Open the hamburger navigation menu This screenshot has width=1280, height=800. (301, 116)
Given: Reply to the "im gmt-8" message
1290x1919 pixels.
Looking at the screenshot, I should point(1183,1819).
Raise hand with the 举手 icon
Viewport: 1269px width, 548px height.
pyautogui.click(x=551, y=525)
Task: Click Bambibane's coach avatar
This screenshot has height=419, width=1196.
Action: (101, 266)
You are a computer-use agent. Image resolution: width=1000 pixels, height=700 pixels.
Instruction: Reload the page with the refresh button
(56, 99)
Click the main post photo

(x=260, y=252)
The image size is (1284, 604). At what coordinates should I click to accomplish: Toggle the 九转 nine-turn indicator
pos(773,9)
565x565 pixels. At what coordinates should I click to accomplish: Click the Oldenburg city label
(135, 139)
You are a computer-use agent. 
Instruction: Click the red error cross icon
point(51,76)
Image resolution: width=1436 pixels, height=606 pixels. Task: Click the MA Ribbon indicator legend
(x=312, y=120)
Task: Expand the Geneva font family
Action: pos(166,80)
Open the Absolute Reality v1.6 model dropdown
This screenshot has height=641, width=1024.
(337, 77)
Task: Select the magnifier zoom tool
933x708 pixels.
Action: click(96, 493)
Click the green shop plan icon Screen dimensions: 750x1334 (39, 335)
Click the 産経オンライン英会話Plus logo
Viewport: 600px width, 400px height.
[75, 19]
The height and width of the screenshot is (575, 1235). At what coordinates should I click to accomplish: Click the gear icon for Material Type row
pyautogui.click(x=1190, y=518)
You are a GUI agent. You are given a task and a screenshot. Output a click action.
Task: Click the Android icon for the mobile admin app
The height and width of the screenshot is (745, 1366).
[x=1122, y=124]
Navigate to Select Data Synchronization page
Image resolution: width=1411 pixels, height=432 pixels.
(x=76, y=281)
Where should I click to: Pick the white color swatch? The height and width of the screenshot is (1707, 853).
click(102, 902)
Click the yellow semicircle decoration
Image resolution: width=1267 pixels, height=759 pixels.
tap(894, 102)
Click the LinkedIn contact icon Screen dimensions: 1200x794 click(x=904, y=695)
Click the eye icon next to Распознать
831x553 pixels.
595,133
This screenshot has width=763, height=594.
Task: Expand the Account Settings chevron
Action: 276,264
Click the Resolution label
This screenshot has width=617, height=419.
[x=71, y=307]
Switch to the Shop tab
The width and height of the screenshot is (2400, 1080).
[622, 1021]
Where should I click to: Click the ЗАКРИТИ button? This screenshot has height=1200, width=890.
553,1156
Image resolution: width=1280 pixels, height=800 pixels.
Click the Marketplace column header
□ □ □ □ □ □ □
WHAT YOU ARE ASKED TO DO - Type out the listing again with nothing changed.

OUTPUT BELOW -
Open the hamburger navigation menu This screenshot has width=1280, height=800. (301, 116)
Given: Reply to the "im gmt-8" message
1290x1919 pixels.
Looking at the screenshot, I should point(1183,1819).
Raise hand with the 举手 icon
Viewport: 1269px width, 548px height.
pyautogui.click(x=551, y=525)
Task: Click Bambibane's coach avatar
This screenshot has height=419, width=1196.
Action: (101, 266)
You are a computer-use agent. Image resolution: width=1000 pixels, height=700 pixels.
Instruction: Reload the page with the refresh button
(56, 99)
Click the main post photo

(x=260, y=252)
The image size is (1284, 604). At what coordinates should I click to accomplish: Toggle the 九转 nine-turn indicator
pos(773,9)
565x565 pixels. At what coordinates should I click to accomplish: Click the Oldenburg city label
(135, 139)
You are a computer-use agent. 
Instruction: Click the red error cross icon
point(51,76)
Image resolution: width=1436 pixels, height=606 pixels. Task: Click the MA Ribbon indicator legend
(x=312, y=120)
Task: Expand the Geneva font family
Action: pos(166,80)
Open the Absolute Reality v1.6 model dropdown
This screenshot has height=641, width=1024.
(337, 77)
Task: Select the magnifier zoom tool
933x708 pixels.
Action: click(96, 493)
Click the green shop plan icon Screen dimensions: 750x1334 (39, 335)
Click the 産経オンライン英会話Plus logo
Viewport: 600px width, 400px height.
[75, 19]
The height and width of the screenshot is (575, 1235). At what coordinates should I click to accomplish: Click the gear icon for Material Type row
pyautogui.click(x=1190, y=518)
You are a GUI agent. You are given a task and a screenshot. Output a click action.
Task: Click the Android icon for the mobile admin app
The height and width of the screenshot is (745, 1366).
[x=1122, y=124]
Navigate to Select Data Synchronization page
Image resolution: width=1411 pixels, height=432 pixels.
(x=76, y=281)
Where should I click to: Pick the white color swatch? The height and width of the screenshot is (1707, 853).
click(102, 902)
Click the yellow semicircle decoration
Image resolution: width=1267 pixels, height=759 pixels.
tap(894, 102)
Click the LinkedIn contact icon Screen dimensions: 1200x794 click(x=904, y=695)
Click the eye icon next to Распознать
831x553 pixels.
595,133
This screenshot has width=763, height=594.
Task: Expand the Account Settings chevron
Action: 276,264
Click the Resolution label
This screenshot has width=617, height=419.
[x=71, y=307]
Switch to the Shop tab
The width and height of the screenshot is (2400, 1080).
[622, 1021]
Where should I click to: Click the ЗАКРИТИ button? This screenshot has height=1200, width=890.
553,1156
Image resolution: width=1280 pixels, height=800 pixels.
Click the Marketplace column header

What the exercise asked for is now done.